Abstract
Introduction
Free prescription drug samples provided in physician offices can lead to exposure misclassification in pharmacoepidemiologic studies that rely on pharmacy claims data.
Methods
We quantified drug-specific sample provision rates based on nationally projected data from a survey of over 3200 US office-based physicians for 1993–2013.
Results
Between 2009 and 2013, a total of 44.7 % of newly initiated brand-only sitagliptin but only 3.6 % of generically available metformin therapy was provided as samples. We observed similar discrepancies between newly initiated rosuvastatin and simvastatin, dabigatran and warfarin, atomoxetine and methylphenidate, and between oral antibiotic drugs. During continued therapy, sample use was still present though to a lesser extent (sitagliptin 17.0 %, rosuvastatin 23.9 %), and remained high for some oral contraceptives (norethindrone 55.8 %).

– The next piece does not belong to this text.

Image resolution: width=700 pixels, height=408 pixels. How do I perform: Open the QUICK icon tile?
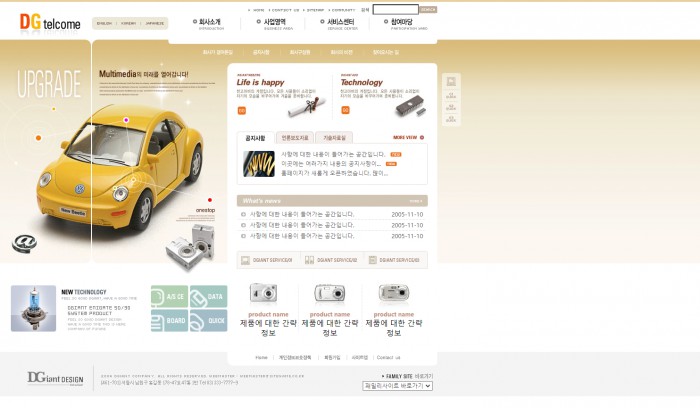[x=208, y=321]
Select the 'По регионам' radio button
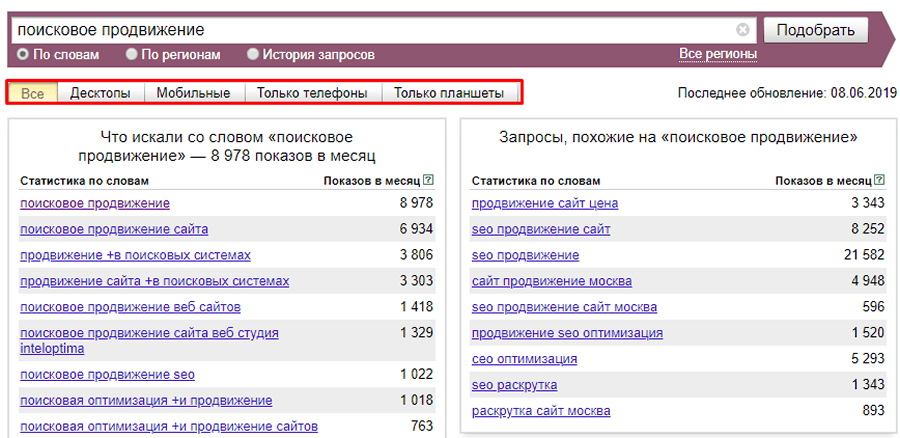The image size is (900, 438). click(x=132, y=54)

Oral contraceptives had the longest average days of sample supply (levonorgestrel, continued use 85.1 days). The average days of supply for all other chronically used study drugs ranged from 13.4 (dabigatran, new use) to 25.3 (exenatide, continued use) per sample provided. From 1993 to 2013, we found pronounced drops in sample provisions over time coinciding with more recent generic approval dates.
Conclusions
We observed markedly differential exposure to medication samples between branded and generic drugs. This can introduce bias in pharmacoepidemiologic studies, especially when adverse events that occur soon after drug initiation are of interest.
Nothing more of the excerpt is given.